Special Report

Iowa Election 2023

Political Polling: Always Criticized, Rarely Analyzed

Image courtesy of Nasjonal Digital Læringsarena (NDLA)

The Iowa caucuses were first in the nation for forty years for a reason. A plethora of candidates, both on local and national levels, have launched successful political careers out of the midwestern state. Barack Obama recalled the night he won the Iowa caucus as “a more powerful night than the night [he] was elected president.” Coming in with few endorsements and going up against power-players such as Hilary Clinton, Obama ended up coming out on top by the end of the caucus. The political world may have been shocked, but the polling world wasn’t. Many  polling companies were able to predict this, some earlier and more accurately than others, which can be credited to a range of polling methods.
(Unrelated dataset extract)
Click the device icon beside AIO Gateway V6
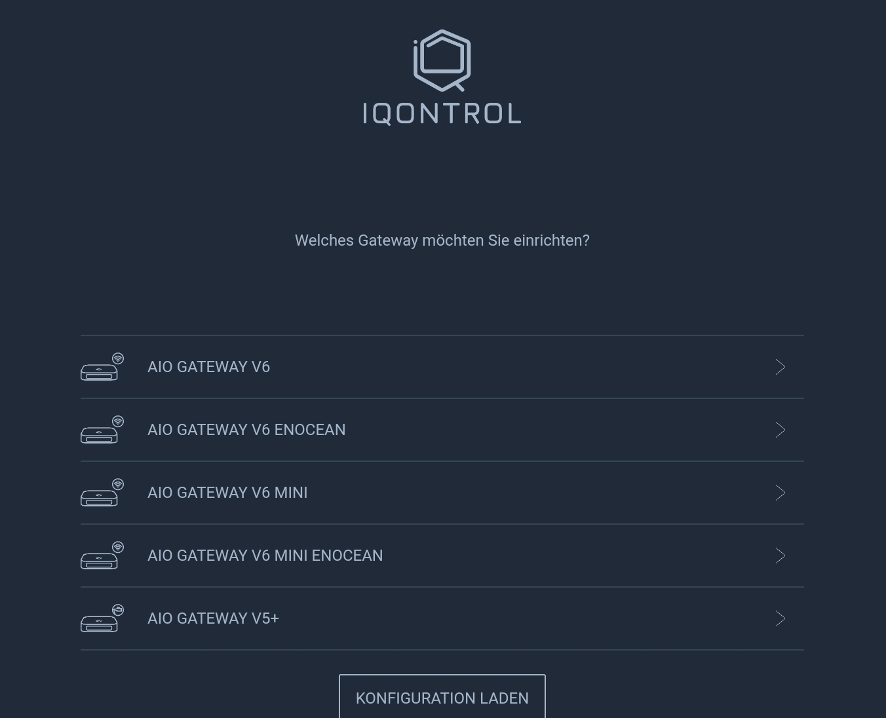[x=100, y=369]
Political polling has historically been criticized. Whether it be in order to discredit losing numbers, or attack negatively reporting media sources, attempting to instill a distrust in the American people toward the polls is commonplace. This worked well for Trump in 2016, as his mix of attacks on the media and the polls they reported increased cynicism from the public. In response to Hilary Clinton leading in national polls, he posted on X, formerly Twitter:  “Any negative polls are fake news, just like the CNN, ABC, NBC polls in the election.” He quickly followed up, writing:  “I call my own shots, largely based on an accumulation of data, and everyone knows it. Some FAKE NEWS media, in order to marginalize, lies!”


What Mr. Trump may not have realized, at the time, is that these media organizations don’t produce these polls themselves. Rather, a host of independent organizations conduct the polling, selling their results to news outlets. These companies are selected due to their past accuracy, whose varying levels can be credited to the methodology used to conduct their polls.
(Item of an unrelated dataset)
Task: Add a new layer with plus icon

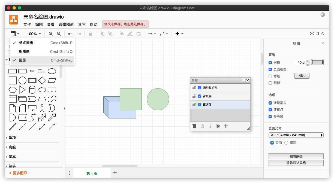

So where do these numbers come from? And why, more often than not, are they correct? David Peterson, the Lucken Professor of Political Science at Iowa State University, knows it’s all in the numbers. “It’s a lot of stats. I can’t do justice to the degree of difficulty that goes into it, it is a very hard problem, and one that statisticians and survey researchers have been working on for a long time,” he says. His department helps produce Civiqs Iowa polls, one of the more trusted polls for Iowa’s caucuses. In the past, they’ve employed two separate polling methods, garnering them a respectable “B” grade from FiveThirtyEight.com


In the realm of political polling, two predominant methodologies have emerged, each with its own set of advantages and pitfalls: the traditional random digit dialing (RDD) phone surveys, and the newer approach of online polling using pre-established respondent pools. RDD is “the old, gold-standard of political polling,” according to Professor Peterson, “the problem is, nobody answers the phones anymore.”


This is due to the fact that the classic RDD method, championed by pollsters like J. Ann Selzer of Selzer & Co., involves sourcing phone numbers from the Secretary of State’s office and targeting registered voters. The process includes randomly selecting individuals from this list and reaching out to them via phone.
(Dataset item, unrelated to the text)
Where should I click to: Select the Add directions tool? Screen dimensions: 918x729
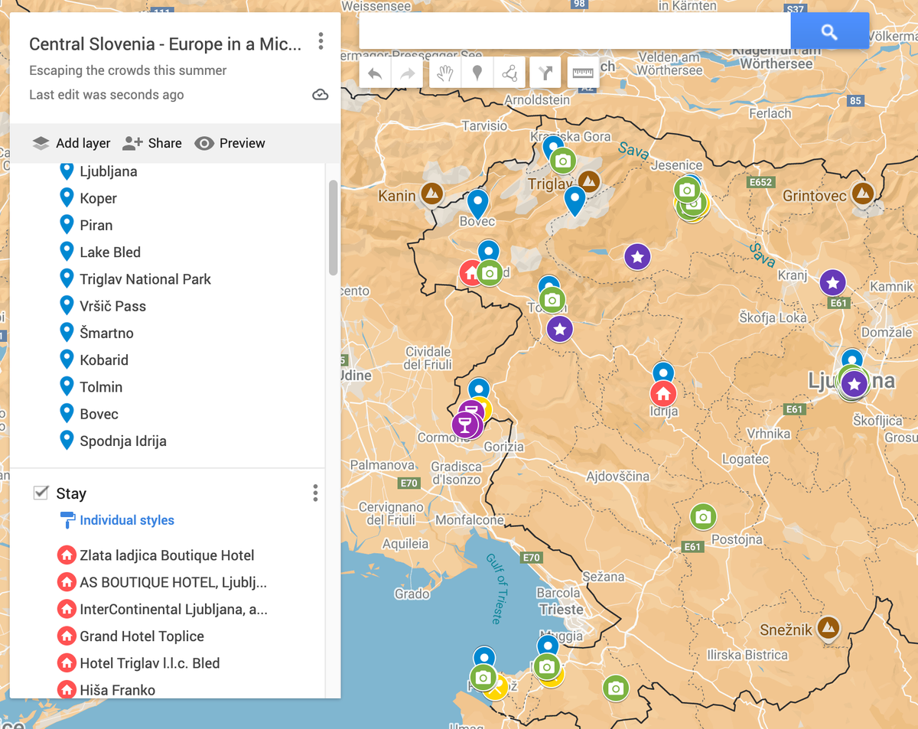[545, 72]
A decline in the number of household landlines over the past ten years has impacted the efficacy of RDD. This has led to firms like Civiqs, YouGov, and VeriCite, which employ a different strategy. Instead of relying on random sampling, these firms build pools of willing respondents who agree to participate in surveys in exchange for rewards such as points, gift cards, or cash. This approach aims to overcome the challenge of low response rates by engaging individuals who have voluntarily opted into the survey process.


However, both methodologies introduce biases of their own. RDD inherently skews towards those who still answer their phones, potentially excluding certain demographics. On the other hand, respondent pool-based polling caters to a self-selected group of individuals who have willingly joined the survey ecosystem, creating a sample that may not be fully representative of the broader population.


A critical concept in the polling landscape is achieving a “representative sample.” Despite neither RDD nor respondent pool-based polling being truly random, the goal is to create a sample that mirrors the demographic composition of the target population. This is accomplished through a meticulous process of weighting the data. Statisticians adjust the values of each respondent based on factors such as age, gender, education, race, and district to align the sample with the known population demographics.


For instance, if the survey over represents individuals with a college degree, statisticians assign a lower weight to these respondents to balance the data. Conversely, underrepresented groups are given higher weights. This statistical fine-tuning ensures that the final results reflect the true characteristics of the population under scrutiny.


The major problem lies in the data itself, though, or rather the lack thereof. As the data representing individuals in the population is collected from the US Census, some key factors are unable to be taken into consideration. The census doesn’t ask, for example, for an individual’s religious affiliation. More importantly, it also doesn’t ask for one’s political affiliation. This has created a large problem that’s forced statisticians and pollsters to find ways around, leading them toward other factors that can equate toward political association.


As technology evolves and communication patterns shift, the polling landscape will continue to adapt, seeking innovative ways to overcome inherent biases and provide a more accurate reflection of public opinion.


“It’s an impossible problem to solve, right?” Professor Peterson says, “Especially when you don’t know what the target population is.”